**DATA FOR THE TASK:**
........

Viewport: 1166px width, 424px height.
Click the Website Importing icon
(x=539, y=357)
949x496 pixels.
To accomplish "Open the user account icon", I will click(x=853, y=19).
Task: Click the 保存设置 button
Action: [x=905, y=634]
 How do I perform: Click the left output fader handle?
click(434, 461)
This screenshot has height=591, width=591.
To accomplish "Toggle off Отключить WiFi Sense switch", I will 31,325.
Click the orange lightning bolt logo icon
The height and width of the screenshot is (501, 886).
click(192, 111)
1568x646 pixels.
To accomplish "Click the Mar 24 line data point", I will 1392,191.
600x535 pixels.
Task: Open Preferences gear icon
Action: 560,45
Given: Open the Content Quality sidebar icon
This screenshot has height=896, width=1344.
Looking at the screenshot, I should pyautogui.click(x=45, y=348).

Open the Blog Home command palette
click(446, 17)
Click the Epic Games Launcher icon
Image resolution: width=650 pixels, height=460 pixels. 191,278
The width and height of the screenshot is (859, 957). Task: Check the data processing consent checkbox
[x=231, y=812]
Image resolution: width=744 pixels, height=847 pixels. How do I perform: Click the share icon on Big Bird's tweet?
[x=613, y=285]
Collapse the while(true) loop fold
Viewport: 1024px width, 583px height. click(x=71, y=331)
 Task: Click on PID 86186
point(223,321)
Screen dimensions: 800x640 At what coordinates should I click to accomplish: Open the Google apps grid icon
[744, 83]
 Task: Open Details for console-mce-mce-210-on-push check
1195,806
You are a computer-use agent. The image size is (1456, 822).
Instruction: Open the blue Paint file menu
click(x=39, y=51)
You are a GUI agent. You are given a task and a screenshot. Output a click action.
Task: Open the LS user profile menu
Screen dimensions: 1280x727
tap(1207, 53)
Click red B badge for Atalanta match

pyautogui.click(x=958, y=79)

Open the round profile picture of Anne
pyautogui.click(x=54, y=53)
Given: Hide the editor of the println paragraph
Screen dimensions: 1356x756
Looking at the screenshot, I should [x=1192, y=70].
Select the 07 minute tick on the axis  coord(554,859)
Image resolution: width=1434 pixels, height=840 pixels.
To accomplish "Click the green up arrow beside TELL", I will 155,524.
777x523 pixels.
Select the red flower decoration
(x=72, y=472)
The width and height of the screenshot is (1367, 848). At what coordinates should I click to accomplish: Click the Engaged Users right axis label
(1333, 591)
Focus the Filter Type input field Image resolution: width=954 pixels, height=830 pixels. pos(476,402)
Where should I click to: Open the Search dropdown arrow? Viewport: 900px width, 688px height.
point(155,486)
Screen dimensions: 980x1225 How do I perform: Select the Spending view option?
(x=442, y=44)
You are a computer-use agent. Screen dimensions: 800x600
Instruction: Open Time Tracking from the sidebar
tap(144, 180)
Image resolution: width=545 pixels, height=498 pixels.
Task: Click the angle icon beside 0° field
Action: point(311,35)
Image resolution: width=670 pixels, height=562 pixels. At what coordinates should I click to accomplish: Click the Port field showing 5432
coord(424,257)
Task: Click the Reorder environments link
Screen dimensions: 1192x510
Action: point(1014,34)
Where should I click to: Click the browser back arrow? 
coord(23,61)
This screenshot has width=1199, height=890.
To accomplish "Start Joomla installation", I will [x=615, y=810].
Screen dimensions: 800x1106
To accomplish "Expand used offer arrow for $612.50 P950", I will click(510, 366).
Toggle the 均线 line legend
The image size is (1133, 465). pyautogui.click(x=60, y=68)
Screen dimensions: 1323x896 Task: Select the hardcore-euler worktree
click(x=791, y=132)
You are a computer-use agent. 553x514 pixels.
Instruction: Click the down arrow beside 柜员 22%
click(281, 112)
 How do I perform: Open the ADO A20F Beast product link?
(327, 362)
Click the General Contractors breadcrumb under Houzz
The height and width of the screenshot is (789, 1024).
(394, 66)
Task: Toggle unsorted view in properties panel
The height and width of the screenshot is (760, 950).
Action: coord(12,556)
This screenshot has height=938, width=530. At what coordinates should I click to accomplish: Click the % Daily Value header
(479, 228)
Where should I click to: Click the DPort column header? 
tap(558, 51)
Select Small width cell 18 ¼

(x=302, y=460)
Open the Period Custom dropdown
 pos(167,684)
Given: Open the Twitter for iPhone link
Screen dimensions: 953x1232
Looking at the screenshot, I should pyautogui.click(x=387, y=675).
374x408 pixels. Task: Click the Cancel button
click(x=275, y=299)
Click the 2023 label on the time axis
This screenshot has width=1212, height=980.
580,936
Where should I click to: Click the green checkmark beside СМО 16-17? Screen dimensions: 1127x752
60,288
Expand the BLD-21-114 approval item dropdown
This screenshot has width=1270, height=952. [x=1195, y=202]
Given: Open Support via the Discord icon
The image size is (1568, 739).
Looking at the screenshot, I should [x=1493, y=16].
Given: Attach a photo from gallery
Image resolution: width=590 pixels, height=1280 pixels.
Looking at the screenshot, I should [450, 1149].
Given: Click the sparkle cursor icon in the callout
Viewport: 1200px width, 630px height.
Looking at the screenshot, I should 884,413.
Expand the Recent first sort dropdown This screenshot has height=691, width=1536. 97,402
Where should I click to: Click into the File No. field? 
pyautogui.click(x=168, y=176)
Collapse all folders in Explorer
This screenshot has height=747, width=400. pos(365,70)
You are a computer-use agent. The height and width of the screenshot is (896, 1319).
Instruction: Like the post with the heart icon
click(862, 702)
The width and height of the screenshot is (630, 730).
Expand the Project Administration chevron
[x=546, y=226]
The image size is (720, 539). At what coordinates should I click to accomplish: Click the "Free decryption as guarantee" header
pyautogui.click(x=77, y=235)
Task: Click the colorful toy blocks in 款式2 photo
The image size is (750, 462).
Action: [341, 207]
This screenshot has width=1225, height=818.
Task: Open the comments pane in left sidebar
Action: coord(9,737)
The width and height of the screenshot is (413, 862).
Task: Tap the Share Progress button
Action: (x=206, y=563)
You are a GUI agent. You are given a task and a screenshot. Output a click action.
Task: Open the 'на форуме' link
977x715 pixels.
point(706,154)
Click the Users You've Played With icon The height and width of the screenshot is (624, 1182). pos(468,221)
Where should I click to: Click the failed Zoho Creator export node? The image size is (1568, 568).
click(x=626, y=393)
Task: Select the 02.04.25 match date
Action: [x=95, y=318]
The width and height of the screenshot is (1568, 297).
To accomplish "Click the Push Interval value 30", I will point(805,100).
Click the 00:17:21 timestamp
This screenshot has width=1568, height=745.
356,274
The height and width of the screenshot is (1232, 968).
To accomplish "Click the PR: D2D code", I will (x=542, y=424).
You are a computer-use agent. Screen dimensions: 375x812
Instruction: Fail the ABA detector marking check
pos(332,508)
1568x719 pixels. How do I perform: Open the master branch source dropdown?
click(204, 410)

........

**WORK TO BE COMPLETED:** Find how many lines of the material carry the string "computer". Only the number should be in the answer.

**OUTPUT:** 5